18-game schedule too rough on players

? Here’s an idea: Every National Football League owner should be made to participate in one full- pads practice. Just one.

If, when the final whistle blows, he can walk without assistance and talk coherently, then said owner can put up for discussion the idea of an 18-game regular season.

Something tells me the results would mirror the CBS program “Undercover Boss,” where suit-wearing, corporate bigwigs don disguises to see what life is like for the grunts in their employ. It would be a hoot to see the groaning owner, ice packs affixed to, well, everything, trying to get feet to floor the next morning.

OK, so the idea of Buffalo’s 91-year-old owner, Ralph Wilson, donning a helmet is absurd. Only slightly less absurd, though, is the notion that more games, and in turn more revenue, is a good idea for behemoth athletes who, as John Madden would say, knock the snot out of each other every week.

NFL owners met two days ago in Atlanta, where the idea of an 18-game season, up from the current 16-game schedule, was discussed. “Overwhelming support,” is how NFL Commissioner Roger Goodell put it.
_ _ _ _ _
TASKS TO COMPLETE:
1. Answer these from the column on the 18-game schedule:
(a) In what city did NFL owners meet two days ago?
(b) How old is Buffalo's owner, Ralph Wilson?
(c) How many games long is the current regular-season schedule?
2. Please write out everything in the column on the 18-game schedule from "If, when the" down to "18-game regular season.", word for word.

SUPPLIED MATERIAL:
_ _ _ _ _
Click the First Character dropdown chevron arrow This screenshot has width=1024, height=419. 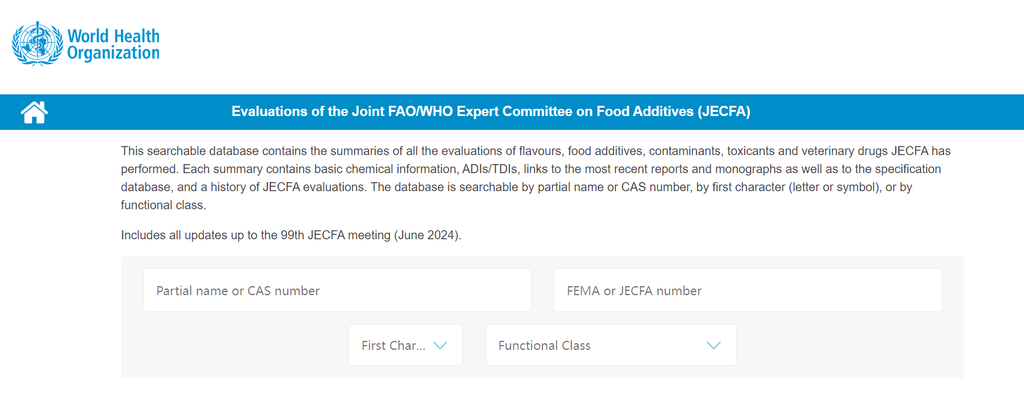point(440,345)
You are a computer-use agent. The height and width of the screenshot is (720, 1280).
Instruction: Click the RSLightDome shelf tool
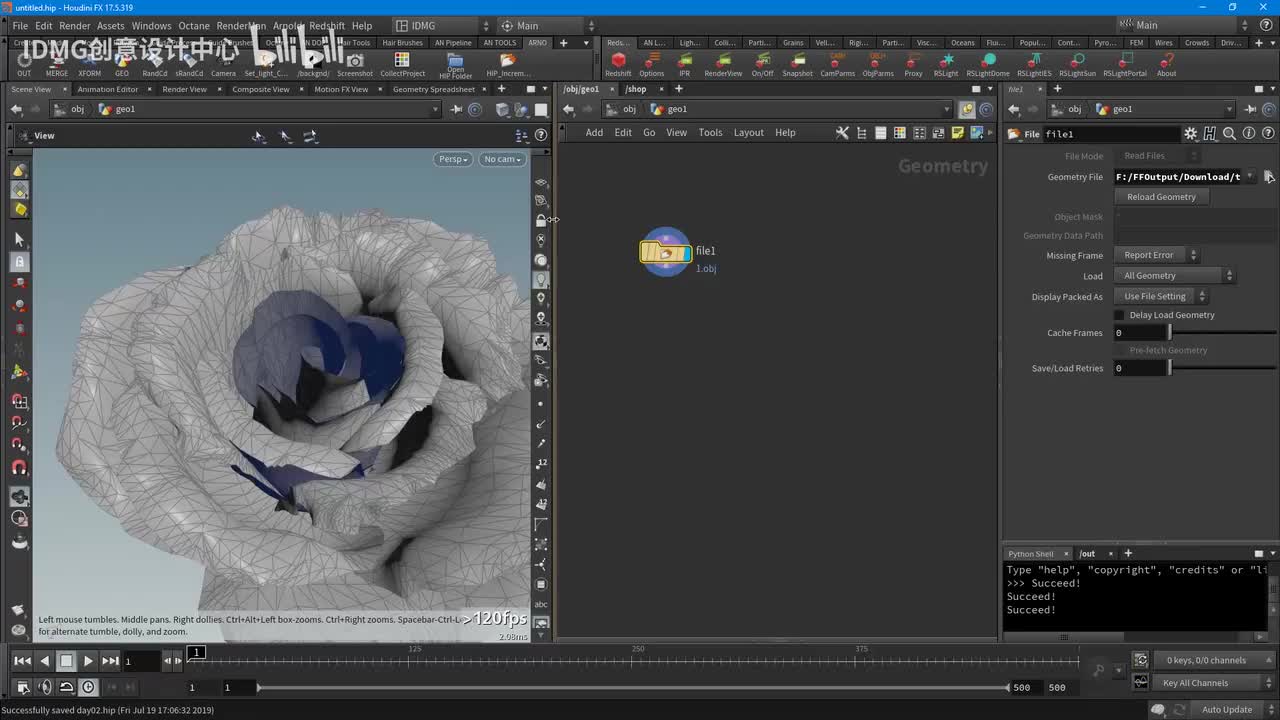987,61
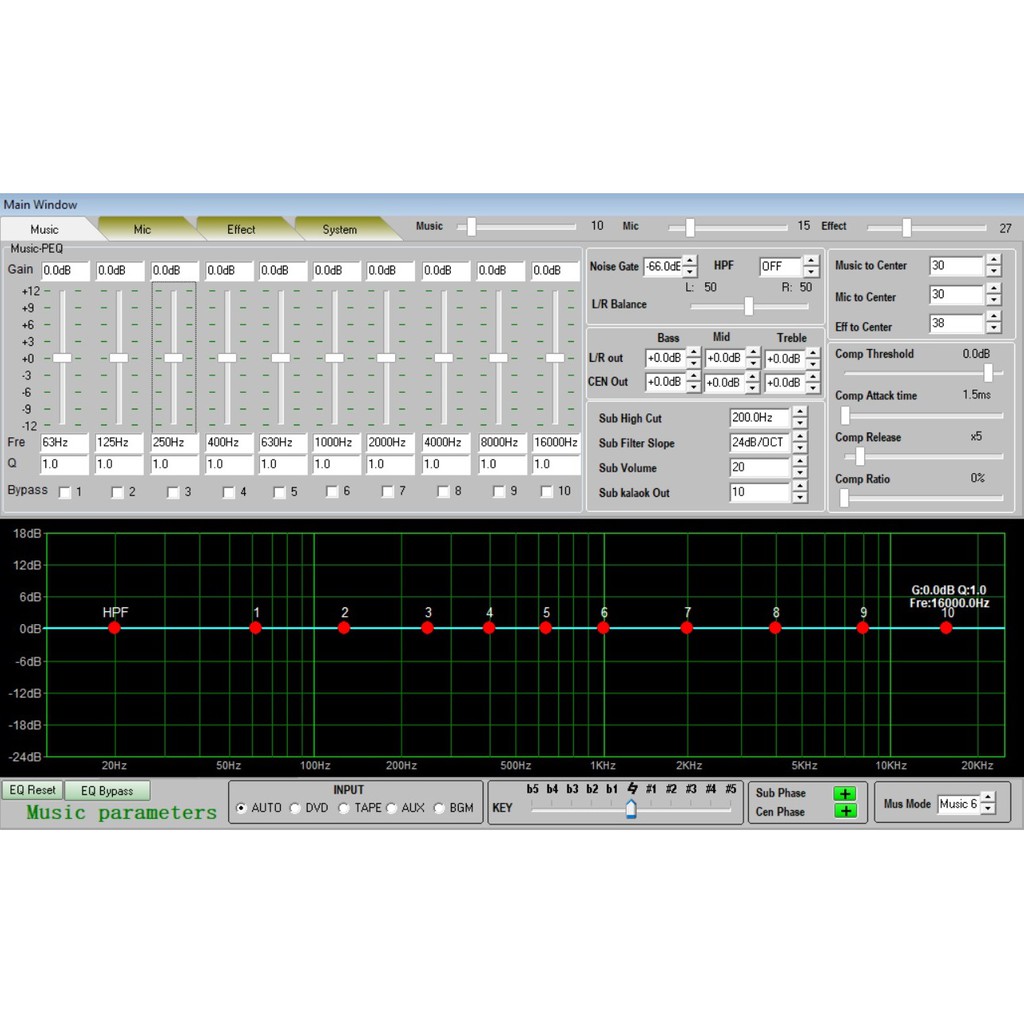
_ _ _ _ _
RESPONSES PER TASK:
1.
(a) Atlanta
(b) 91
(c) 16

2.
If, when the final whistle blows, he can walk without assistance and talk coherently, then said owner can put up for discussion the idea of an 18-game regular season.